34. Sri Shobhit Sahria, learned counsel for the appellant-writ petitioner, would emphasize on the appellant-writ petitioner having fulfilled all other technical qualifications, and would submit that since this litigation (i.e. Writ Petition (M/S) No. 3006 of 2017) was against the very same Department, and they were aware of such litigation, it could not be said that the appellant-writ petitioner had suppressed material facts from them; and the question of suppression of material facts would arise only if these facts were not to the knowledge of the respondent-Department.
35. While the respondent-Department has denied the aforesaid averments, urged on behalf of the appellant-writ petitioner, it must be borne in mind that this Court does not sit in appeal over the decision of the technical evaluation committee and, as long as the decision of the technical evaluation committee is fair and reasonable, this Court would not, in the exercise of its power of judicial review under Article 226 of the Constitution of India, interfere with such decisions.
36. Whether the appellant-writ petitioner should have been disqualified on this score, or whether a lenient view ought to have been taken, are matters for the respondents to decide, and not for this Court to direct.

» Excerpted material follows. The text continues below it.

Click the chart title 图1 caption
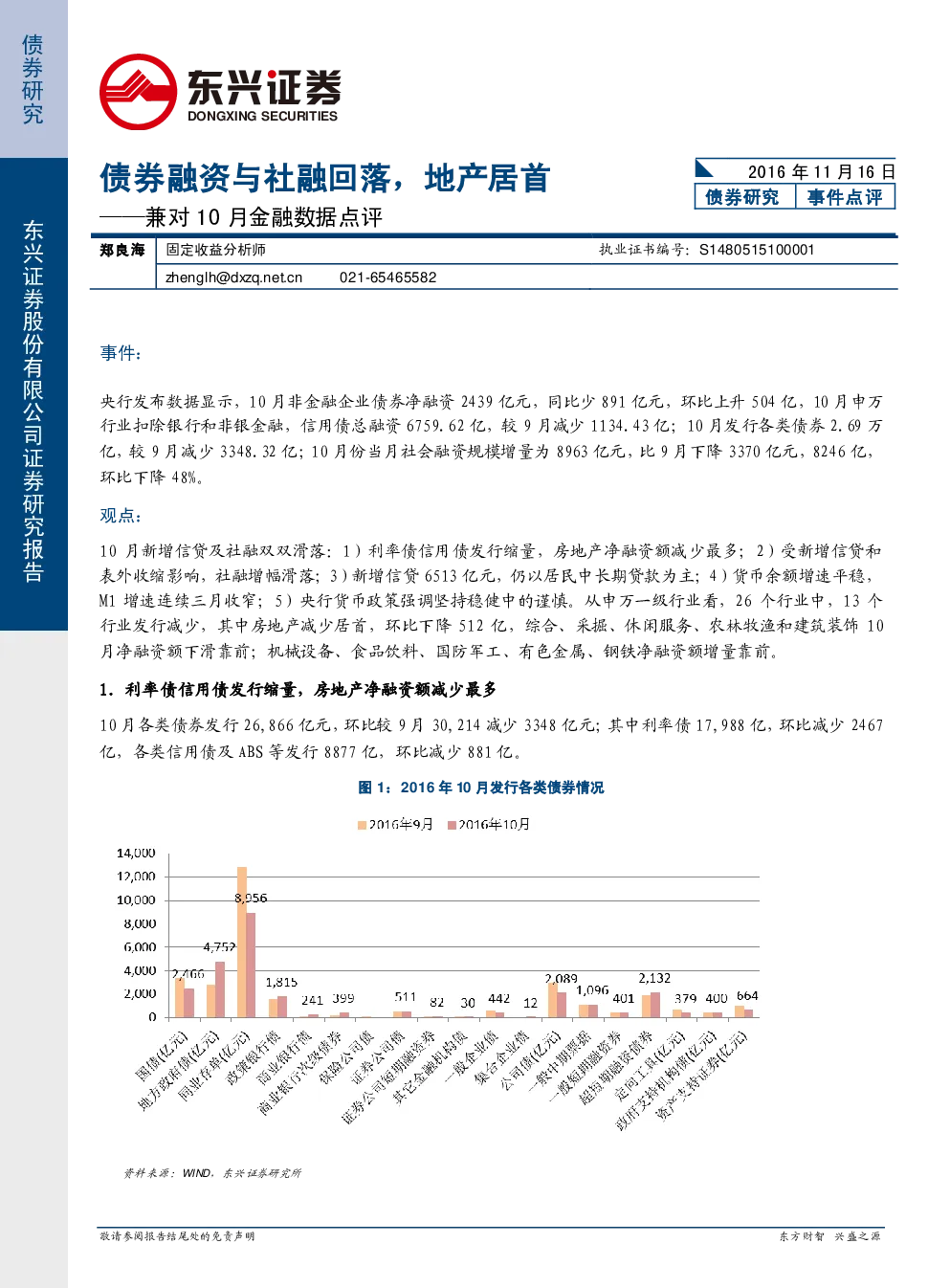This screenshot has height=1288, width=950. [481, 788]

Having failed to disclose, in Clause 1.9 of Section 3 of the SBD, details regarding pendency of Writ Petition (M/S) No. 3006 of 2017, the appellant-writ petitioner cannot, thereafter, be heard to contend that, since this information was required to be used for the purpose of post-qualification and as there was no litigation pending on the first day of evaluation on 15.09.2016, their technical bids should have been treated as responsive.
2037. Even otherwise the jurisdiction which this Court exercises, in an intra-court appeal, is extremely limited. The learned Single Judge is not a Court subordinate, since both he and the Division Bench exercise jurisdiction only under Article 226 of the Constitution of India. If two views are possible, and the Division Bench is satisfied that the view taken by the learned Single Judge is a possible view, it would refrain from interference even if it is satisfied that the other possible view, canvassed before it by the appellant-writ petitioner, is more attractive. It is only if we were to hold that the view taken by the learned Single Judge is not a view which could have been taken at all, would interference be warranted. We find it difficult to hold that the view taken by the learned Single Judge, in upholding the action of the respondents in rejecting the bids submitted by the appellant-writ petitioner, is not even a possible view.
38. We see no reason, therefore, to interfere with the orders under appeal. The appeals fail and are, accordingly, dismissed.